We expect BI to remain cautious with regards to reducing the policy rate much faster. It will be working to support domestic demand and at the same time narrow its current account deficit in support of the rupiah. So, we continue to reiterate our view that BI would apply supportive macro-prudential measures to lift domestic demand. That means a policy rate cut will not be anytime soon. The earliest could be sometime late 2H2019, but more evidently in 2020.

  • As expected, Bank Indonesia (BI) left its benchmark interest rate unchanged for the fourth month. The 7-day reverse repurchase rate was left at 6.00% is in line with the efforts to strengthen their external stability, especially to control the current account deficit and maintain the attractiveness of domestic financial assets.
  • BI is staying cautious due to its current account deficit and the economy’s vulnerability to currency swings. The deficit that reached a four-year high of 3% GDP in 2018 was the main reason causing Indonesia to experience a strong knock in the emerging-market rout. In 2018, BI raised the rate a total of 175 basis points in a move to head off a market rout in developing economies and a slump in the currency due to tighter US monetary policy.
  • Meanwhile, the Fed has turned more dovish after 2018’s tightening spree. It has provided more breathing space for Asian central banks with a growing scope to reduce rates in a move to support growth under a low inflation environment.

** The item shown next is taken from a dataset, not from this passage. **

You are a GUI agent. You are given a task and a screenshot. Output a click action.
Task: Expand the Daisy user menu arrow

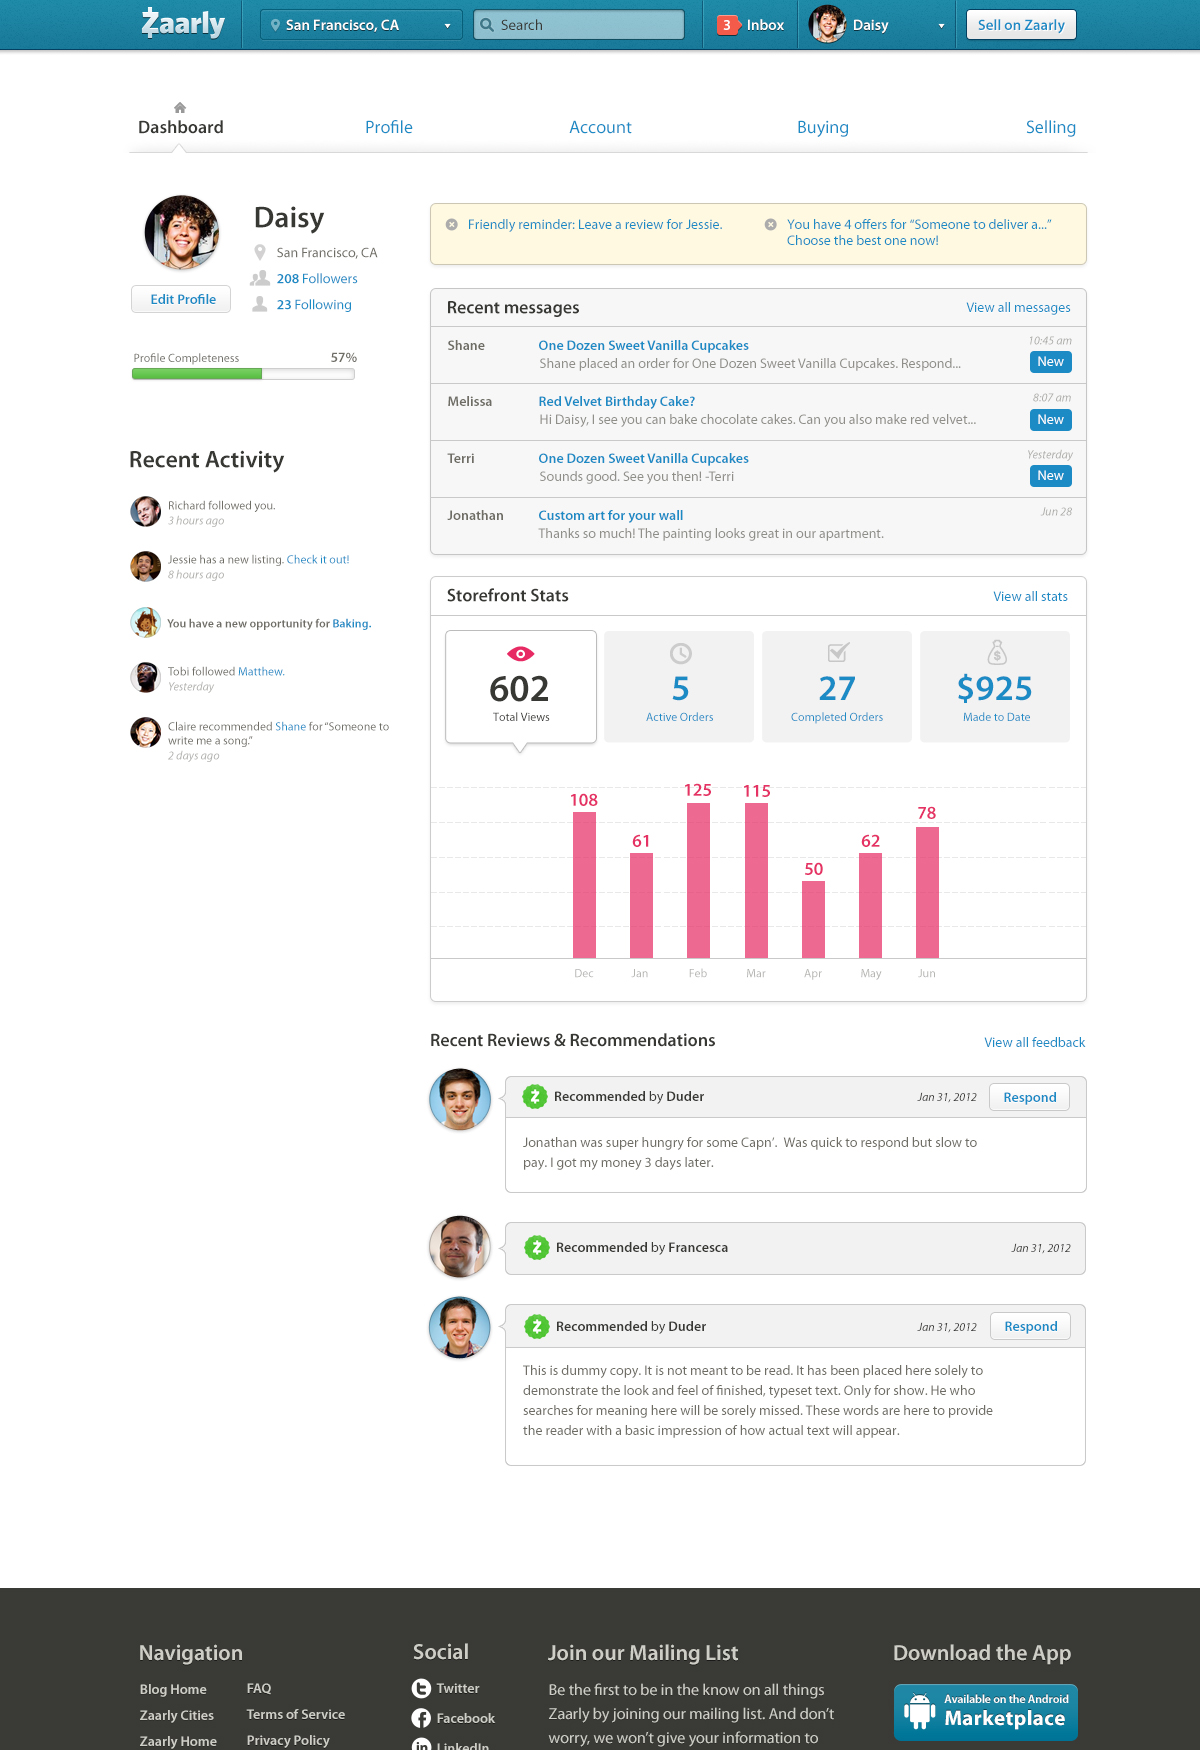tap(941, 26)

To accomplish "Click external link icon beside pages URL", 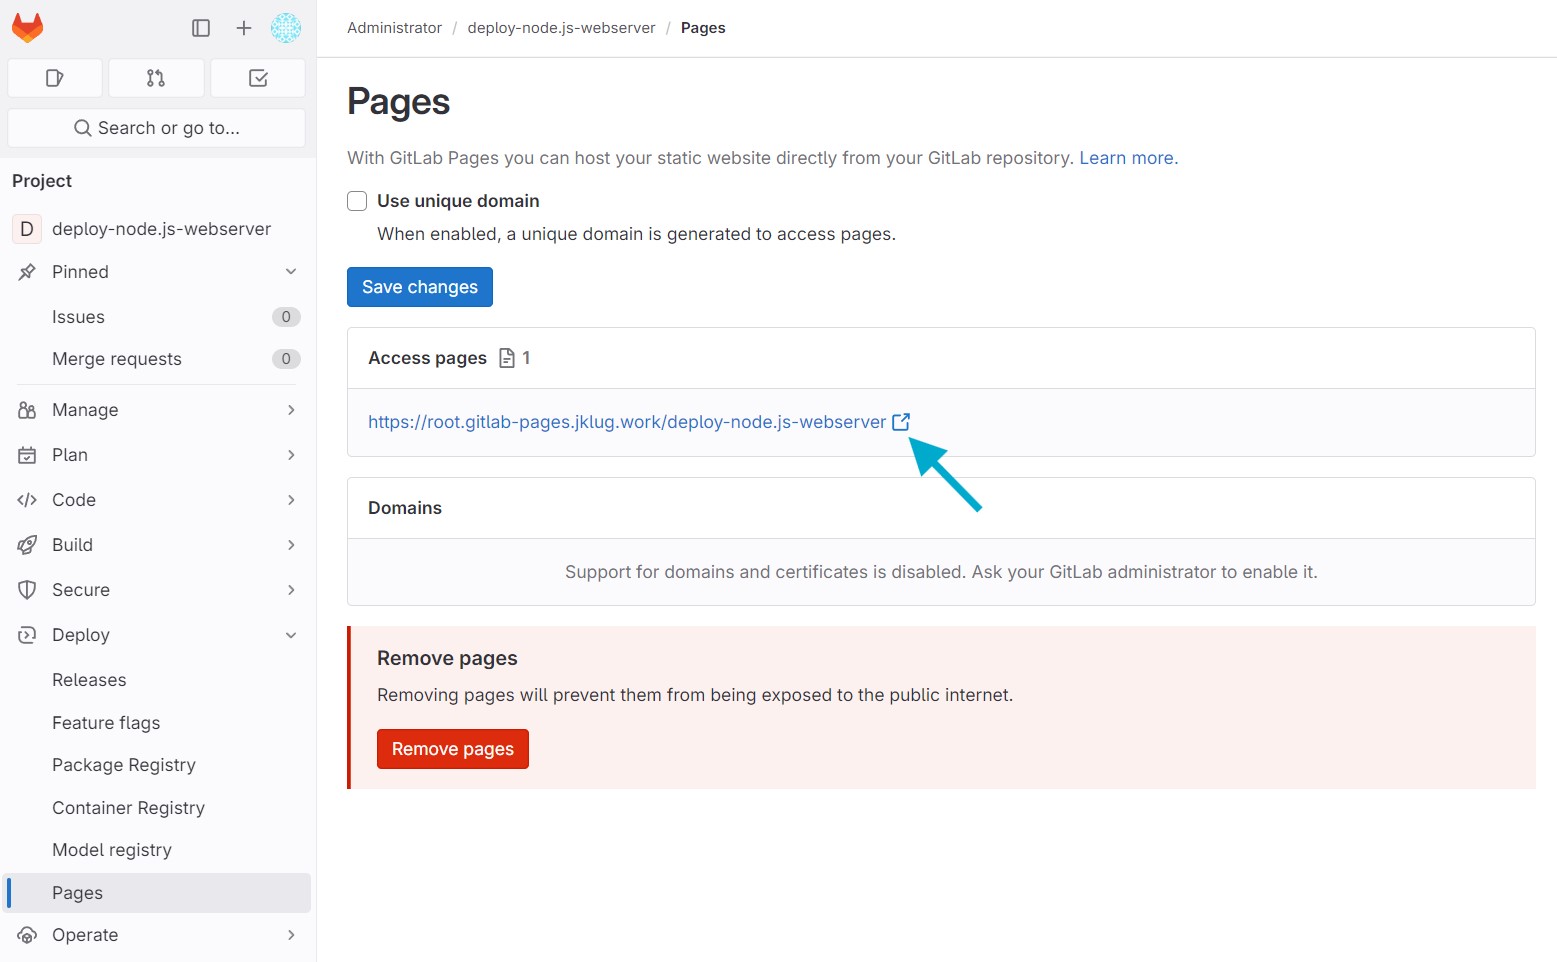I will tap(901, 422).
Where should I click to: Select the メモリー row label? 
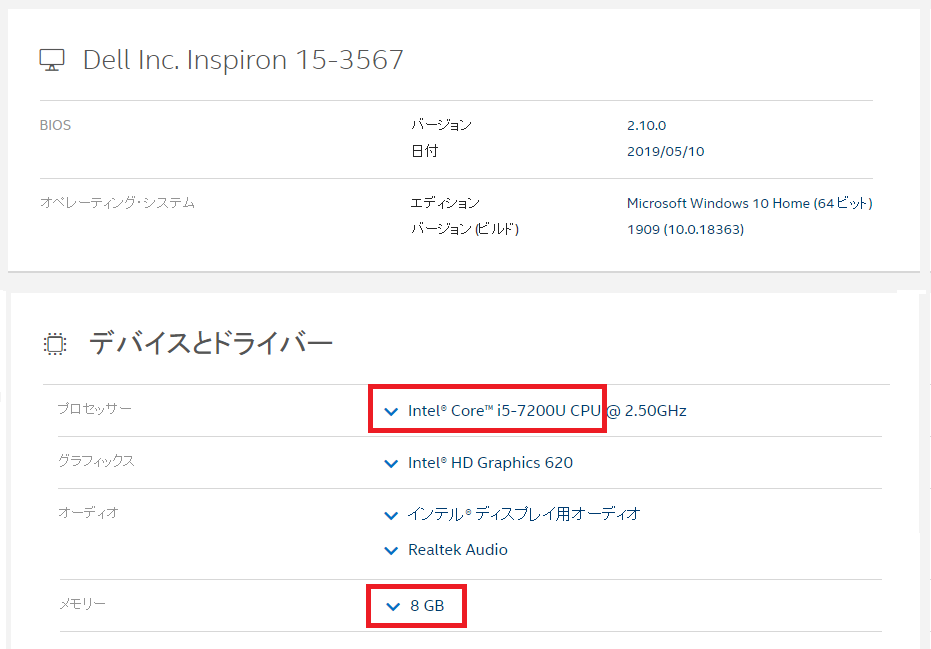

  • We expect BI to remain cautious with regards to reducing the policy rate much faster. It will be working to support domestic demand and at the same time narrow its current account deficit in support of the rupiah. So, we continue to reiterate our view that BI would apply supportive macro-prudential measures to lift domestic demand. That means a policy rate cut will not be anytime soon. The earliest could be sometime late 2H2019, but more evidently in 2020.